Agriculture properly taught furnishes a social background for much that is going on under the name of nature study. The germination of seeds, the growth of plants, the collection of specimens, the observation and classification of plants and animals, lose their isolation and assume a vital social value. Nature study thus becomes less theoretic and abstract; more practical and concrete. The facts regarding plants and animals, soil and climate, form parts of a story that has meaning and motive, and the interest centers itself upon large, rich thoughts rather than upon details, in themselves unimportant. Mr. Carter has presented a suggestive body of matter appropriate to such study, which I need not dwell upon at further length.

Judged by our social standard, the educational importance of facts depends upon the extent to which social relations are determined by those facts. The final thought that I shall advance is that agriculture, as the largest single industry of our economic system, is one of the most powerful factors in determining human relations. The leader in this discussion has brought out, in many of its details, the social bearing of the subject, but has failed to carry out the thought to its conclusion. The field for the teaching of agriculture must not be limited to the rural schools, but must be extended to all schools, city and rural alike. The subject has a practical value, if the standard I have suggested be accepted, far more fundamental than that advanced in the leading paper. The teaching of agriculture is not only practically valuable, but is practically necessary in a school that aims to bring its pupils to a vivid comprehension of their social background and to develop in them an habitual attitude that prompts them to measure their individual powers by the standard of social efficiency. The requirements of enlightened citizenship, then, are the highest justification of the teaching of agriculture in the public schools.
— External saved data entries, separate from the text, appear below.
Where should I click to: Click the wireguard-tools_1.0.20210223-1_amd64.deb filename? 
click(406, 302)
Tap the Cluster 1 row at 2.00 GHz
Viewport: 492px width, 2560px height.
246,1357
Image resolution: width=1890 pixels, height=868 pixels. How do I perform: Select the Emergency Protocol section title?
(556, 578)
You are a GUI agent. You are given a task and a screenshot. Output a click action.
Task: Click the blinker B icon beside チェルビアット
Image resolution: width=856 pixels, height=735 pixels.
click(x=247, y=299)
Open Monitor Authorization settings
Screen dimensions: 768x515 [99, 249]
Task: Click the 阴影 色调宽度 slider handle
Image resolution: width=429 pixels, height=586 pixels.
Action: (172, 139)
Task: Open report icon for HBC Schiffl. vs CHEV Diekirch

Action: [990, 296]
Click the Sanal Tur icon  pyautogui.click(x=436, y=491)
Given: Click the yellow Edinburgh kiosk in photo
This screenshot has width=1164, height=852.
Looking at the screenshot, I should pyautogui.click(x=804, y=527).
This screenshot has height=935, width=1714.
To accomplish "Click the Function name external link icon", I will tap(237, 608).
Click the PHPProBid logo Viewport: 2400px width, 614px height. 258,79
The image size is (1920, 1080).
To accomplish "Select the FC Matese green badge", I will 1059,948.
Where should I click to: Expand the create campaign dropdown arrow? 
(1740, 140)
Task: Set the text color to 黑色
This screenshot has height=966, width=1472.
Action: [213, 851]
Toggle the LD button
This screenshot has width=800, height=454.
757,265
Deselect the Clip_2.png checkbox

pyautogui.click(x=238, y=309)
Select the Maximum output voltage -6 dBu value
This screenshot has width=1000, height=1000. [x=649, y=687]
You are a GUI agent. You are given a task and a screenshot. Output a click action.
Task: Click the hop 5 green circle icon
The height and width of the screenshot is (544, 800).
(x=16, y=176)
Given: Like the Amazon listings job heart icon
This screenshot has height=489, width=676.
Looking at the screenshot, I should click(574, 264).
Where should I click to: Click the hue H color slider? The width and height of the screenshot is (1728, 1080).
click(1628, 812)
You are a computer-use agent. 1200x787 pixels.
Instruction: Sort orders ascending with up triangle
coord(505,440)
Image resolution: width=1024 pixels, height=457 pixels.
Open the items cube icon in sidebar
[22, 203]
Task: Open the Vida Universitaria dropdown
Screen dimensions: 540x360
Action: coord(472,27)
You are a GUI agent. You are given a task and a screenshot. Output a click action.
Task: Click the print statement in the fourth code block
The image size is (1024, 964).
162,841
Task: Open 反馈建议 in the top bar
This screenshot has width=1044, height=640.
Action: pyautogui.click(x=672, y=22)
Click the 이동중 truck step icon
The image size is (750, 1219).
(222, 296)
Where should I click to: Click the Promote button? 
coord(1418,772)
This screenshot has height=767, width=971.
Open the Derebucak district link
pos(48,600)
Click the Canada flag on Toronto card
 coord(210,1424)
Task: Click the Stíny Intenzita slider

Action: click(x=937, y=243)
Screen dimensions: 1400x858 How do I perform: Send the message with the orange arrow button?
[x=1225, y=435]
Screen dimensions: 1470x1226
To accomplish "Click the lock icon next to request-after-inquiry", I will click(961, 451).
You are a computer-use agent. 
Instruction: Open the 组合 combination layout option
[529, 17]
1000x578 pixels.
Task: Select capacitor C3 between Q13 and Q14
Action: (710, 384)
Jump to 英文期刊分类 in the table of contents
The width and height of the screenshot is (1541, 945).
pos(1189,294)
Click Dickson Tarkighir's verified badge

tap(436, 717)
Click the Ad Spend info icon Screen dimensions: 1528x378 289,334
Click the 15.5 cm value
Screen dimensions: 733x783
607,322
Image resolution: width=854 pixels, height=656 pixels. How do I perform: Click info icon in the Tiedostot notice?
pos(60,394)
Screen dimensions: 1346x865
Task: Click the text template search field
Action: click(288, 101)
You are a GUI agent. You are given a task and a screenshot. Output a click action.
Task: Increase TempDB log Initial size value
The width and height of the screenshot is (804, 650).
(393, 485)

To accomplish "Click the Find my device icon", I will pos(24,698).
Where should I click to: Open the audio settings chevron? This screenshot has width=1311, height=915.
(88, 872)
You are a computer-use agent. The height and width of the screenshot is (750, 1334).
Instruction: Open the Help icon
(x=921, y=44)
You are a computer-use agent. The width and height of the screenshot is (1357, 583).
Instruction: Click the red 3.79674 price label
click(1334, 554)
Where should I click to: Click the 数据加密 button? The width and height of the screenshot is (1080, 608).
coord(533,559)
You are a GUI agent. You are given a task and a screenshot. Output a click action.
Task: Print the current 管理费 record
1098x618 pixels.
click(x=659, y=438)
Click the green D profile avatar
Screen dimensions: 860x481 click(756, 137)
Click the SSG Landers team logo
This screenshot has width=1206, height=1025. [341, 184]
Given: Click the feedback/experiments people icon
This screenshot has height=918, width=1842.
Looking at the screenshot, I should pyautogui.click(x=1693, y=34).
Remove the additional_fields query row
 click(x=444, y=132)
MISS CORINNE MARCELLUS, director of the kindergarten, Hartigan School, Chicago, Ill. I think we shall all agree that gardening has great educational value even for the very young children, but I am sure we shall be unanimous in saying that it presents huge difficulties in most of our school environments; so, rather than theorize, I will tell you a little of what has been accomplished in some Chicago schools.

That a practical and successful garden can be planned and cultivated in connection with a public school kindergarten seems to have been fully demonstrated by the teachers and children of the D. S. Wentworth School, furnishing at the same time a very remarkable example of "where there's a will there's a way." To begin with, they felt strongly the value of gardening, and having once made up their minds that a garden was the thing to have, they compelled circumstances to shape themselves to that end.

Of course the first requisite, and also the first difficulty which confronted them, was to get a piece of old mother earth large enough for their purpose. For a time this was so serious a problem that it seemed as tho their hopes must be abandoned, and then I think they reasoned that the lack of anything so plentiful as dirt in a Chicago kindergarten district should not deter them. There was no school yard, and a vacant lot near by which might have been secured had no fence, so they set to work investigating the cost of fences. By strict economy and good management they found they could fence

in that lot for $150, but as this seemed to necessitate a cut in salaries it was deemed unadvisable. Then they appealed to the mothers, with the result that one mother, the fortunate possessor of some ground, loaned them a garden 25 x 50 feet. Next came the thoro preparation of the teacher herself for the work, and this was accomplished by consulting all the garden lore of the Chicago Public Library and by the giving up of many afternoons in study.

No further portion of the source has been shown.